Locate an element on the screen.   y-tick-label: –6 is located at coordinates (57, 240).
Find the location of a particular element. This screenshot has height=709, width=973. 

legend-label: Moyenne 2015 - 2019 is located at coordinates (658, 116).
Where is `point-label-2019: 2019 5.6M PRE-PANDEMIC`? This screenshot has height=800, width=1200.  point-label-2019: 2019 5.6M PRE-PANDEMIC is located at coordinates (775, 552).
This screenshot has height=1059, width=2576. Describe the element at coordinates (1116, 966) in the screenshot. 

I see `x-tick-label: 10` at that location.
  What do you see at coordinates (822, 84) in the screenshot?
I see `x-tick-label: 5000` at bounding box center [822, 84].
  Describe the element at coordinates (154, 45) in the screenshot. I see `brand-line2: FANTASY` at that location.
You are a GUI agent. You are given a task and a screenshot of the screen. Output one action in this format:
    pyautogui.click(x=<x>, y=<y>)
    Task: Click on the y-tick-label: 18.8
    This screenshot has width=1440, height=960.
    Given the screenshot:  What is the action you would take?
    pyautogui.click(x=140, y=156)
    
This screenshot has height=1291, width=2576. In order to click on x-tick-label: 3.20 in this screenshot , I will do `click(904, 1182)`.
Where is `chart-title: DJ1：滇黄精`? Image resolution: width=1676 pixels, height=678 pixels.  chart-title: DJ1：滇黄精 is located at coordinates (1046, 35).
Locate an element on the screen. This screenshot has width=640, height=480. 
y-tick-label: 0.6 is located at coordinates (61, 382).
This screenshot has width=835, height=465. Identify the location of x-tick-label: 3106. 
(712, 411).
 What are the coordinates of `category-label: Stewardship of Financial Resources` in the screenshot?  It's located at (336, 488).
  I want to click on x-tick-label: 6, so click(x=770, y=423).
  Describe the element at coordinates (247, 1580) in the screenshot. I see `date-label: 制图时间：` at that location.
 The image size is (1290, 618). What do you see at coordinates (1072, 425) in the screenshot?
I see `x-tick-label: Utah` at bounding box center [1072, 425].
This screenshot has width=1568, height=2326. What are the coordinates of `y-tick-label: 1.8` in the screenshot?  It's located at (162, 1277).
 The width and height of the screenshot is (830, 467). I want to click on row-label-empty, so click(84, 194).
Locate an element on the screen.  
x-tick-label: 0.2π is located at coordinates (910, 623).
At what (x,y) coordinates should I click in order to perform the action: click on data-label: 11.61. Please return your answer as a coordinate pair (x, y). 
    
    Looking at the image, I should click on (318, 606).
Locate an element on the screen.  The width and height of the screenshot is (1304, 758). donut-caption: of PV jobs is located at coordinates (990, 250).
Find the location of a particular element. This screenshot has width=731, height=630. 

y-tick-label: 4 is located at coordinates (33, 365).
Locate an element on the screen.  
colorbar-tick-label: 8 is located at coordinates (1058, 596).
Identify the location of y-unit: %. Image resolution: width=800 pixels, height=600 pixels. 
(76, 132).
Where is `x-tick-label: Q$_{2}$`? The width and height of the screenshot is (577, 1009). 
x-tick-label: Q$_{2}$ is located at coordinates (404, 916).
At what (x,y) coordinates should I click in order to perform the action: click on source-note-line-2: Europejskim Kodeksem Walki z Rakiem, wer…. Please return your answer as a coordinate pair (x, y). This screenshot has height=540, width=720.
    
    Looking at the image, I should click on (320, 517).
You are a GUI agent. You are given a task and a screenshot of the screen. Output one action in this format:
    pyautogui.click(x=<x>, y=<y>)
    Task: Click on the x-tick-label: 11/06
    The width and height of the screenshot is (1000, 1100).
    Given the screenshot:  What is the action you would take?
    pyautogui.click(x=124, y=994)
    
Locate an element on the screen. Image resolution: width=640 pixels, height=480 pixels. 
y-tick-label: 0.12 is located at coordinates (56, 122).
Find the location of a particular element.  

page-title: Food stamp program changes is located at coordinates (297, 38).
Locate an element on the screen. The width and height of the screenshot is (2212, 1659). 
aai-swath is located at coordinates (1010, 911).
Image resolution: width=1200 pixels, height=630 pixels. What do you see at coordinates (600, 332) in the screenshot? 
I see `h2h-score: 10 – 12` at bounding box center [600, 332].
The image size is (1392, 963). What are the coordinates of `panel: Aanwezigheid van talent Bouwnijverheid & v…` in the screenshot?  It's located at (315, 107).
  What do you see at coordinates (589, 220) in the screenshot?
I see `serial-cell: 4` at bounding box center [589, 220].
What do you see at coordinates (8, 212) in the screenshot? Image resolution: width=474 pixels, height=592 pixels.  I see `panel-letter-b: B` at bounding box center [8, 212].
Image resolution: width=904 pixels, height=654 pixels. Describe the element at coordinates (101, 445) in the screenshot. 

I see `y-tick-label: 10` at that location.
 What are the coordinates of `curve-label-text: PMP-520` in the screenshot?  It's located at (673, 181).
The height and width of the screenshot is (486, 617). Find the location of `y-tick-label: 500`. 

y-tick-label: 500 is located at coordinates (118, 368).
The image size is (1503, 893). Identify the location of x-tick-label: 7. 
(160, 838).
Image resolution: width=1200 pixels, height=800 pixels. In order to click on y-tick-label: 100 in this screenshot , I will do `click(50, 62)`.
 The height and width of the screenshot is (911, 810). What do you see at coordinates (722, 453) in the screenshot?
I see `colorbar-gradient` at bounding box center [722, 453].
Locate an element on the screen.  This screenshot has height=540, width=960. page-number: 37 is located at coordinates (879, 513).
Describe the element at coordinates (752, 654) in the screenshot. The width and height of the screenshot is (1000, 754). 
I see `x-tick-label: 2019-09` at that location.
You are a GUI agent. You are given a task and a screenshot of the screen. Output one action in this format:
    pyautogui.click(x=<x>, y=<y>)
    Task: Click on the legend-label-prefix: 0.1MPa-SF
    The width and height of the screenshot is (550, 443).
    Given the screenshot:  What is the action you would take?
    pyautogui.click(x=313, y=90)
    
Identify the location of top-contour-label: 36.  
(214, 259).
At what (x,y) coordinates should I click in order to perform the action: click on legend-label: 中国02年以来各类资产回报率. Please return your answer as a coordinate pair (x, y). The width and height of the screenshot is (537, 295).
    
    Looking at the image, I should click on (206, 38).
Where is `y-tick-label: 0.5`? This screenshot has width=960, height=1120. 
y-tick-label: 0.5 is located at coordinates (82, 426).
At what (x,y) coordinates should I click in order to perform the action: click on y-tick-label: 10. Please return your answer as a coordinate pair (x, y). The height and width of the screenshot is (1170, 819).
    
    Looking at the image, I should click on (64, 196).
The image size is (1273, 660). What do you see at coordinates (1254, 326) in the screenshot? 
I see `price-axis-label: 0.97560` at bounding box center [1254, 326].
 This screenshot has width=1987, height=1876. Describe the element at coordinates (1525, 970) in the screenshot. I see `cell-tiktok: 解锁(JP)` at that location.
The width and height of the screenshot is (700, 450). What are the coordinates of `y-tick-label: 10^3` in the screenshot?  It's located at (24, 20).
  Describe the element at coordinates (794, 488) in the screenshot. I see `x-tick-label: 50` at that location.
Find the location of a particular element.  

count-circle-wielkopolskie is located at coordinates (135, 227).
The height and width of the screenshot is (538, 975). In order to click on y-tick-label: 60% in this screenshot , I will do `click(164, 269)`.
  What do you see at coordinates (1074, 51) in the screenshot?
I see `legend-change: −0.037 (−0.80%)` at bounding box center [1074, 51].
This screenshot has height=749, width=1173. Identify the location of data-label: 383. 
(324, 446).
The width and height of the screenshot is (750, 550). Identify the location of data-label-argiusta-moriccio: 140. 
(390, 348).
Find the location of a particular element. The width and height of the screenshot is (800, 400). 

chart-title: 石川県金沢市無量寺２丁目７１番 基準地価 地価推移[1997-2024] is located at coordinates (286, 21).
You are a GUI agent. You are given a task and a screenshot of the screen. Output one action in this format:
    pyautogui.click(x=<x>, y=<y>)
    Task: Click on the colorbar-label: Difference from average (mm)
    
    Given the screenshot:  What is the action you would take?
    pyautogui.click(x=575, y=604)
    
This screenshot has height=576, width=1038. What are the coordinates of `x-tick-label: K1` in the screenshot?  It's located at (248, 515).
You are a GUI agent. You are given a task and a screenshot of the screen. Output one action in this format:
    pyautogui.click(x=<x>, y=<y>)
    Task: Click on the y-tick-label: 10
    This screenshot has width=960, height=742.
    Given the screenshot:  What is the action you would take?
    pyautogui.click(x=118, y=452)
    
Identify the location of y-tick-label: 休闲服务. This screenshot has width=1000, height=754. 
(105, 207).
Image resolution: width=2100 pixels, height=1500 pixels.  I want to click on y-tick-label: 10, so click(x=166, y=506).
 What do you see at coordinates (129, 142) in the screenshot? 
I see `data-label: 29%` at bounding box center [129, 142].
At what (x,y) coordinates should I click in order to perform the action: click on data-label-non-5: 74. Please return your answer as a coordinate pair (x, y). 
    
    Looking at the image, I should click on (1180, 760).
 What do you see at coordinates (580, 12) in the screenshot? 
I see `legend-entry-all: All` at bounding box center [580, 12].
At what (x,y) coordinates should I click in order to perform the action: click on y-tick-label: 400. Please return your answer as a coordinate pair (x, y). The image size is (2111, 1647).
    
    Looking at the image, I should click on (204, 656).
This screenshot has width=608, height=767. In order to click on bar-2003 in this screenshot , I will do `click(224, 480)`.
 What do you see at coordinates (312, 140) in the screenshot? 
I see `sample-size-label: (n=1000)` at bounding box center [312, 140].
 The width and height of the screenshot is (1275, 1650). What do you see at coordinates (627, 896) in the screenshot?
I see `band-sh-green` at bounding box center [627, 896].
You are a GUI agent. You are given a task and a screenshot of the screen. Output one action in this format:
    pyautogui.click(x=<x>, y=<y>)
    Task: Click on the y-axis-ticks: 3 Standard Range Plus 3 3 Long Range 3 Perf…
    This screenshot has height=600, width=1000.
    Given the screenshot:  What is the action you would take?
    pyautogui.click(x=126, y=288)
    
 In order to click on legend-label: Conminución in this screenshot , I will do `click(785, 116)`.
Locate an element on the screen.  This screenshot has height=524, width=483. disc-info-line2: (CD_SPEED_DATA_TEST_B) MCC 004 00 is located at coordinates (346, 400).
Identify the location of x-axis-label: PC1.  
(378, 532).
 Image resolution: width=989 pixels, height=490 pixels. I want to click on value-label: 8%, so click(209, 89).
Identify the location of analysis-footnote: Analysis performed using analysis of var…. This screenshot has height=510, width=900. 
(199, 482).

● ● ● ● ●

WHAT TO DO:
Please retype the listing from its very first line through the line containing "legend-label: Moyenne 2015", reproducing every line character for character, including both the first and last lines.

EXPECTED ANSWER:
Locate an element on the screen.   y-tick-label: –6 is located at coordinates (57, 240).
Find the location of a particular element. This screenshot has height=709, width=973. 

legend-label: Moyenne 2015 - 2019 is located at coordinates (658, 116).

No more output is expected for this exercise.